Such hospitality should, of course, be acknowledged, not disdained. It must be said that the present government is not mean. It doesn’t grudge us our 15 seconds of fame but takes the time and effort from its busy schedule to allow us to undertake the mission of creating our own personal histories through our miracle mobile apps. We can then rush to upload the resultant pictures on Facebook and tweet or Instagram them furiously, spreading images of government benignity across the world, even as we eagerly bide our time for the harvest of “likes” and “retweets” to come our way.

To be sure, there were many within the fraternity who had red-flagged these selfie pursuits. An anchor even tweeted from the venue, “Appalled with journos making a spectacle of themselves scrambling for selfies with PM. Your job is to ask tough question not click pictures”. The poor man was promptly inundated by a barrage of comments about how many hard questions he had actually asked, but that’s another story.

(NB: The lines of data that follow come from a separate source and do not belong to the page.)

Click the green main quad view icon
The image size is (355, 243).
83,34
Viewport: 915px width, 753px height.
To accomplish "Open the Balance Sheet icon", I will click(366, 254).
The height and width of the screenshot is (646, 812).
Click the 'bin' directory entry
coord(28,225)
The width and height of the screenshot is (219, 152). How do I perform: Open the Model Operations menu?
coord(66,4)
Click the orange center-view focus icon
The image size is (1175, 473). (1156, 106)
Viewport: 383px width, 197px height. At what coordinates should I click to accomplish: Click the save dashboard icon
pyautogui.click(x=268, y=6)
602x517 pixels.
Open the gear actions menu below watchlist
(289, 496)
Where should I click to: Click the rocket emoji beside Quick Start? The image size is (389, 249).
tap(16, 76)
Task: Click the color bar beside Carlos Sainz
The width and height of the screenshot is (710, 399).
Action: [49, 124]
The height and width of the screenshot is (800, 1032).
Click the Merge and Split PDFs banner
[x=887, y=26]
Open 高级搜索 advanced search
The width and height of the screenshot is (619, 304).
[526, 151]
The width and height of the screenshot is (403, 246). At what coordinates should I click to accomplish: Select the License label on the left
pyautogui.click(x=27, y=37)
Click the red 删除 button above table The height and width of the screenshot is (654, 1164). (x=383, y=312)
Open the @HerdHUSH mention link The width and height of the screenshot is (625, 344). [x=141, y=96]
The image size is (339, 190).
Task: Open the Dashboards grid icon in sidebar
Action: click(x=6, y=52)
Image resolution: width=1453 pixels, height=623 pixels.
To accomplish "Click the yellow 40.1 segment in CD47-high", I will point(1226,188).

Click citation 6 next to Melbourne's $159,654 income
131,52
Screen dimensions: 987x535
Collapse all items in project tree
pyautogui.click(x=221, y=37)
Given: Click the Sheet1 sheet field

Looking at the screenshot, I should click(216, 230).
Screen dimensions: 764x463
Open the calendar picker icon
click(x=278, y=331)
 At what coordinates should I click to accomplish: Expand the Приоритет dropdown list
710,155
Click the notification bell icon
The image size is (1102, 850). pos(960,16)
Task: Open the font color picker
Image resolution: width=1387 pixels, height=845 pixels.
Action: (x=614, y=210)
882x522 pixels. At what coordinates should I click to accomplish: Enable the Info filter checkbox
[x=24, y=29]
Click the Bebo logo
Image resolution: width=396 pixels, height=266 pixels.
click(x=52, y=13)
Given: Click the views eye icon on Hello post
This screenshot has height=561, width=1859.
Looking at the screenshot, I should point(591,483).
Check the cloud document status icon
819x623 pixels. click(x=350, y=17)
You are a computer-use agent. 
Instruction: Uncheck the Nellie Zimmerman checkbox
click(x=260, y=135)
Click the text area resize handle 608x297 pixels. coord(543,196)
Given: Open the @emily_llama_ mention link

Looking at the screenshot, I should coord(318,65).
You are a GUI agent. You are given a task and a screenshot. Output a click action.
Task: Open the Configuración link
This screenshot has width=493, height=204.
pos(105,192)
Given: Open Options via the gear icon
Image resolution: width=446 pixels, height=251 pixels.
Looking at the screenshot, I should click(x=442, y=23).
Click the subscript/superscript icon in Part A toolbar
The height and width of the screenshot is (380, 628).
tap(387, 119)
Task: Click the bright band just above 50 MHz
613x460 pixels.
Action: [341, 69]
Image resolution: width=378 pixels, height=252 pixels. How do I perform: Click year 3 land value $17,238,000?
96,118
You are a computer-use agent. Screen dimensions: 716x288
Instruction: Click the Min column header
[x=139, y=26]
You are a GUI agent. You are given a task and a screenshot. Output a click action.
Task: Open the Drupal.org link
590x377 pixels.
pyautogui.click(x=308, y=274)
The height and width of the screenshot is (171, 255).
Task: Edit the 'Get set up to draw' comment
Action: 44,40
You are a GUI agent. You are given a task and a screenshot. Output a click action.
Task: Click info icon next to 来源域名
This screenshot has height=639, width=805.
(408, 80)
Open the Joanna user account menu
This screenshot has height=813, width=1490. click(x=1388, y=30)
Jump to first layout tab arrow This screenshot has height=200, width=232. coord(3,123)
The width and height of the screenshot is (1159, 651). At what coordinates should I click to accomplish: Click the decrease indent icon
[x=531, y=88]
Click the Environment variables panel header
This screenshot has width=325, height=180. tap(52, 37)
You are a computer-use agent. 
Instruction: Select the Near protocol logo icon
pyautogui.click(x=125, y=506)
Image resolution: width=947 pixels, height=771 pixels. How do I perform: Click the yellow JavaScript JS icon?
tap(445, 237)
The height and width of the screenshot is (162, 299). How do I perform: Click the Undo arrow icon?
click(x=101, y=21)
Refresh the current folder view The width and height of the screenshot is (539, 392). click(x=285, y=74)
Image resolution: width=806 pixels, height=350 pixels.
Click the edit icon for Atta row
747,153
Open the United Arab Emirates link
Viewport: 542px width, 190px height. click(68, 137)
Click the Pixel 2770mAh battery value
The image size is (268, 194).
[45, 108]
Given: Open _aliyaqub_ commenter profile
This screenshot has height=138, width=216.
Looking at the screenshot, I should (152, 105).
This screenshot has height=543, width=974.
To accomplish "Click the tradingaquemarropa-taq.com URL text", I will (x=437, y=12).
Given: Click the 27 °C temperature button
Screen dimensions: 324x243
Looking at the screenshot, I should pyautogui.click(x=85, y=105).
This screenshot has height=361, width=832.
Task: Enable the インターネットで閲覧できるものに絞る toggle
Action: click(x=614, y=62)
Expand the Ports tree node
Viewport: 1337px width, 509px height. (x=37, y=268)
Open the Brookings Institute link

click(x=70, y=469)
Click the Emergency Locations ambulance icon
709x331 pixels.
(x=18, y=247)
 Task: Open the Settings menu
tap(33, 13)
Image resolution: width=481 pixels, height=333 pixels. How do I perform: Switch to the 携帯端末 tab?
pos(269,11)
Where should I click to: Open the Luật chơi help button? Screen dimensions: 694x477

Speaking at the 75th anniversary celebrations of the Assam Tribune at Guwahati last year, Modi is reported to have said: “Journalism should be like honeybee and not housefly, as housefly sits on filth and spreads it around but bee sits on flowers and produces honey.” Wonder if the PM was really talking from his heart on that occasion. Does he really want us to be honeybees? Surely, houseflies are so much more comforting. They don’t sting and are housetrained to boot. All they need is an occasional swat (or even a selfie) and they leave you alone.